Komputer podkładowy pokazuje sporo informacji. Oprócz tych standardowych, o dystansie przejechanym w Trip 1 oraz Trip 2, także zasięg na pozostałym w baku paliwie. To ważna informacja, ponieważ zbiornik ma zaledwie 11 litrów. Przy małym spalaniu może i nie ma to większego znaczenia, ale jeśli rezerwa wynosi około 1 litra, może się to stać źródłem kłopotów. I oczywiście właśnie mnie one dopadły, gdy szukałam stacji benzynowej! Ale o tym w innej rubryce. Chociaż nie wiem, czy zdecydujemy się w ŚM na rubrykę pt. „cuda”.

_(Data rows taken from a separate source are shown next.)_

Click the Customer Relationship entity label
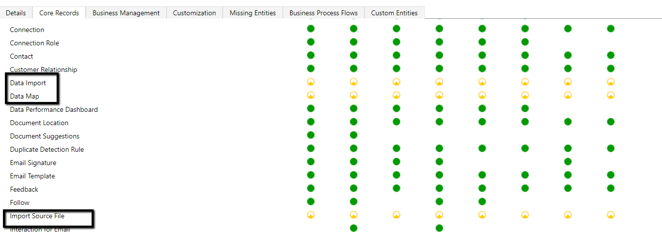The image size is (662, 235). 43,69
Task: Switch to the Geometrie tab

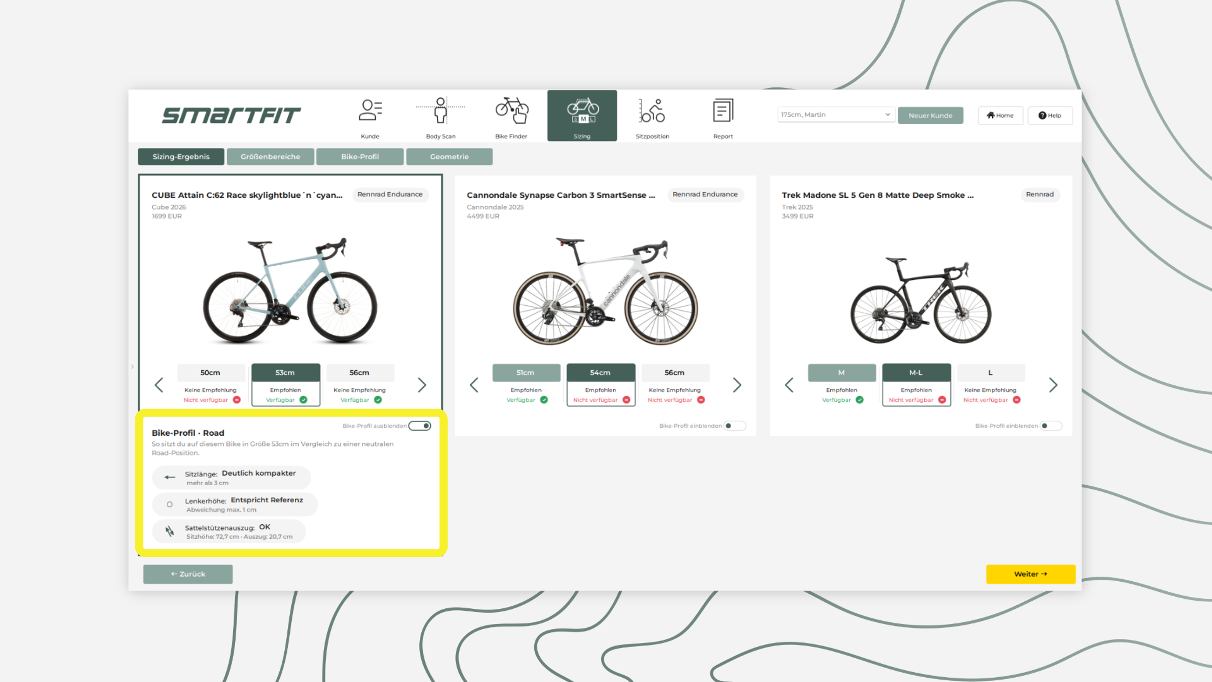Action: tap(449, 157)
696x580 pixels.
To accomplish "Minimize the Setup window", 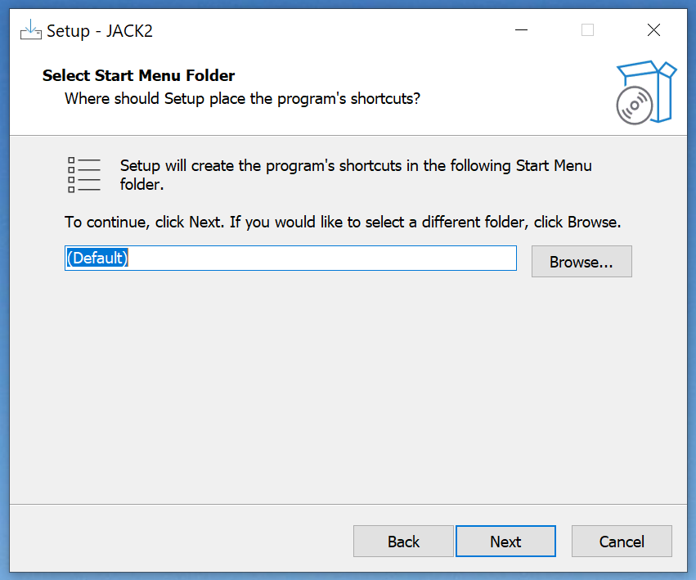I will click(522, 31).
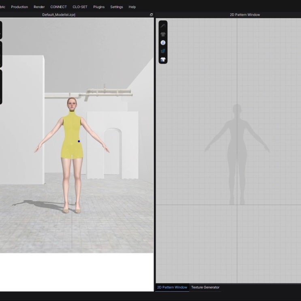Click the grey t-shirt icon in 2D toolbar

pos(163,34)
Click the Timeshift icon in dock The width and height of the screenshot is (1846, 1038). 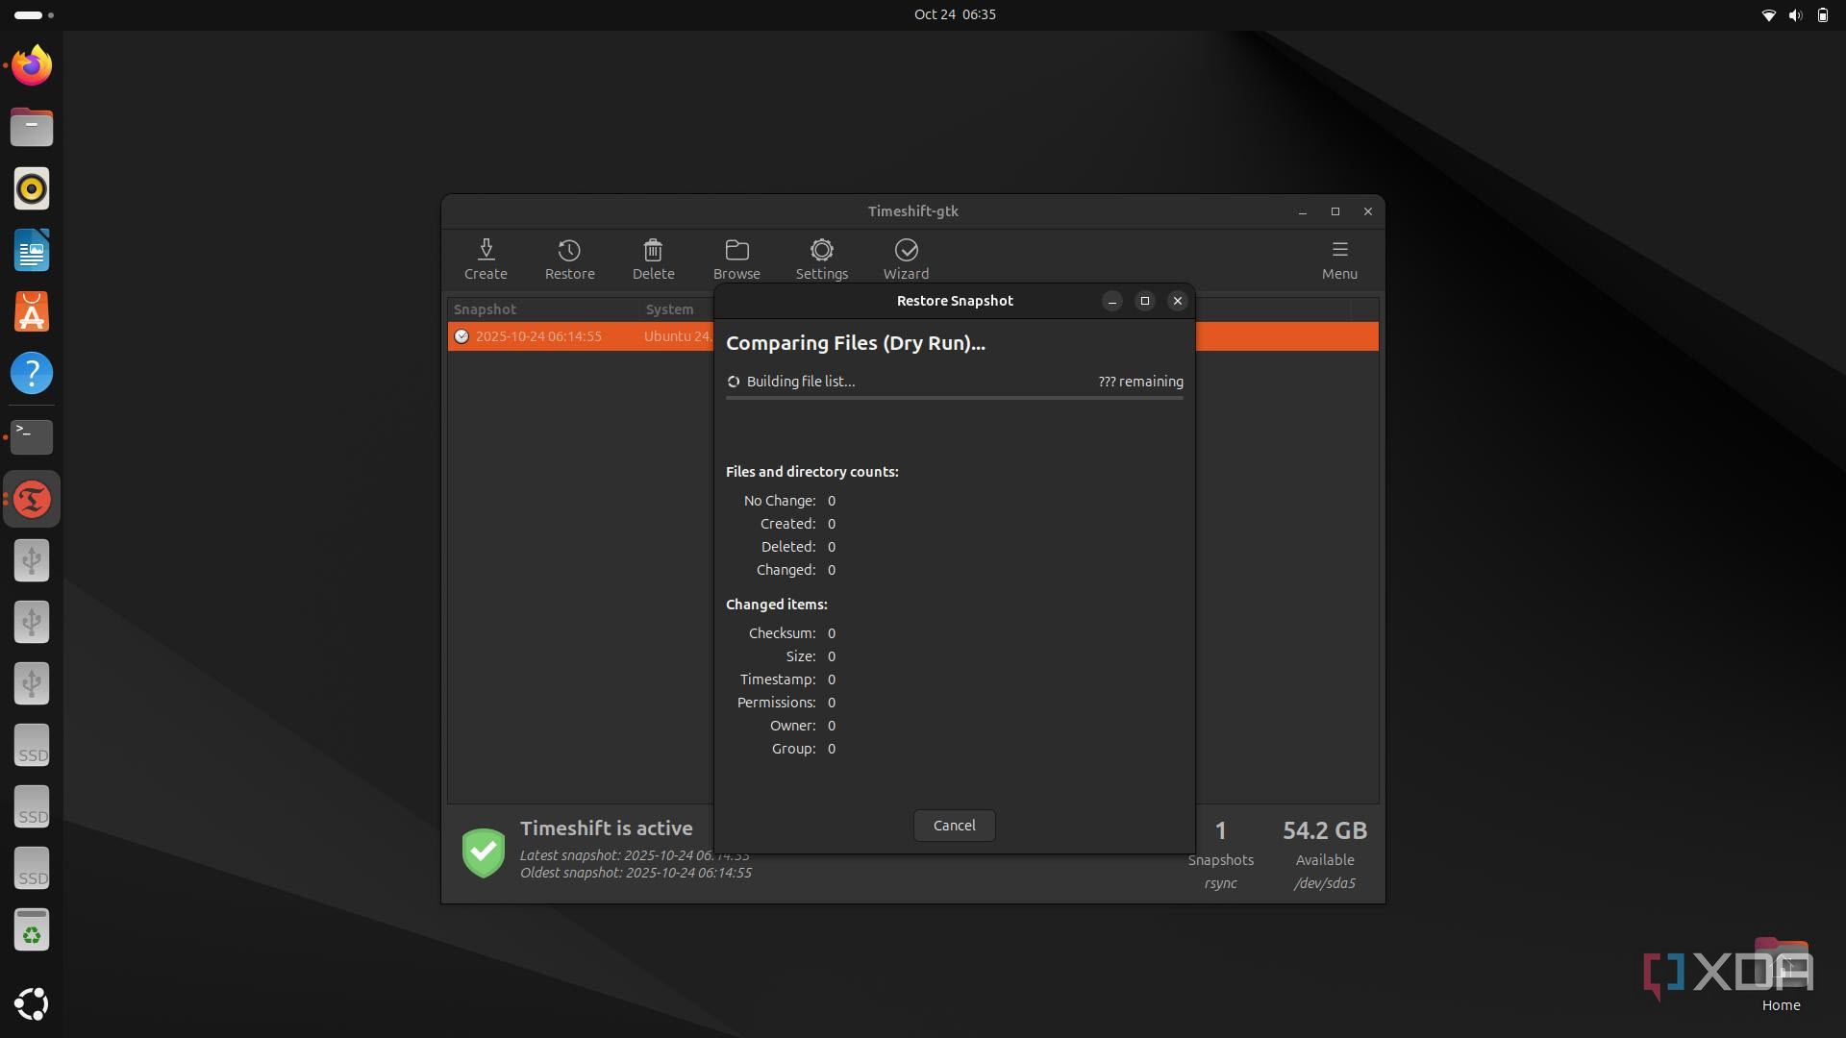[x=32, y=499]
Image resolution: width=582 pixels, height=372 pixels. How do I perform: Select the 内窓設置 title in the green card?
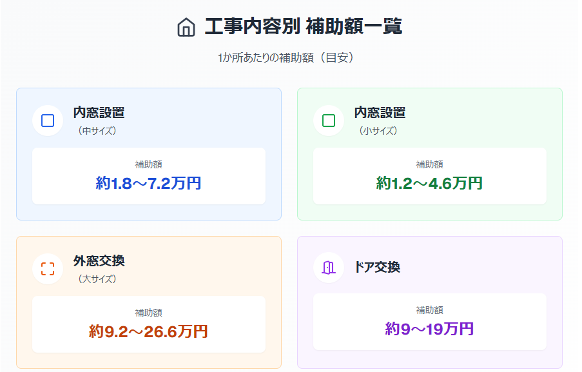tap(380, 113)
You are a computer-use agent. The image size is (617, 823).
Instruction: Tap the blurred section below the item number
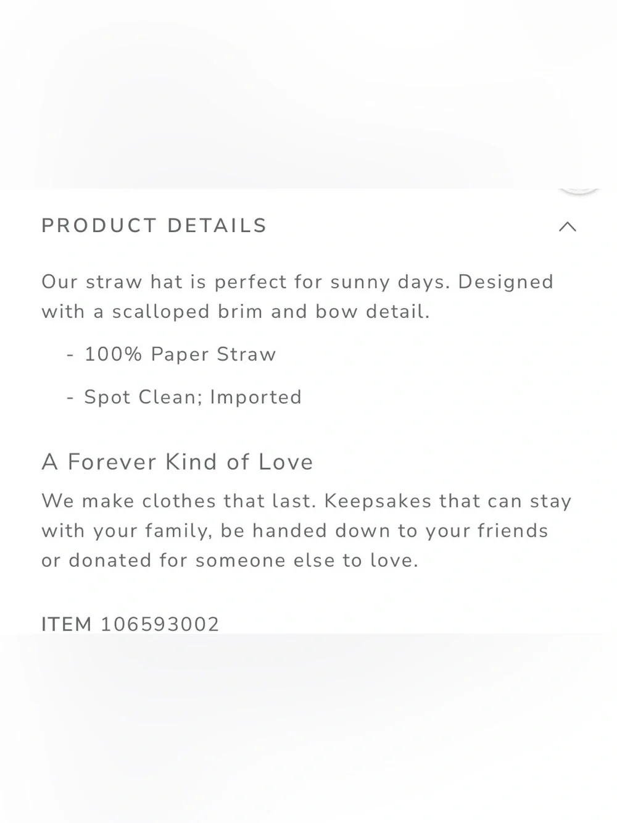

Lecz idźmy dalej. Z pewnością można powiedzieć, że G 310R jest naprawdę ładne. A może nawet bardzo ładne! Dlaczego? Bo na każdych światłach podczas jazdy „trzystadziesiątką” przez miasto była „zbiórka”. Gdybym szukała męża, miałabym po pięciu kandydatów z każdego wyjazdu po zakupy… Motocykl faktycznie przykuwa wzrok obserwatorów, zwraca uwagę motocyklistów. Mają ochotę się zatrzymać, by zamienić słówko i trochę się zdziwić, że oto „rozmawiają z trzysetką”, która wygląda na rasowy sprzęt, choć jedyne, co może wygrać, to wyścig między samochodami.
Testujemy – BMW G 310R
Fot. powyżej: wyświetlacz jest w zasięgu wzroku motocyklisty, a pokazywane na nim informacje są bardzo rozbudowane. Średnie spalanie, poziom paliwa czy włączony bieg to duża zaleta i wyróżnik na tle konkurencji.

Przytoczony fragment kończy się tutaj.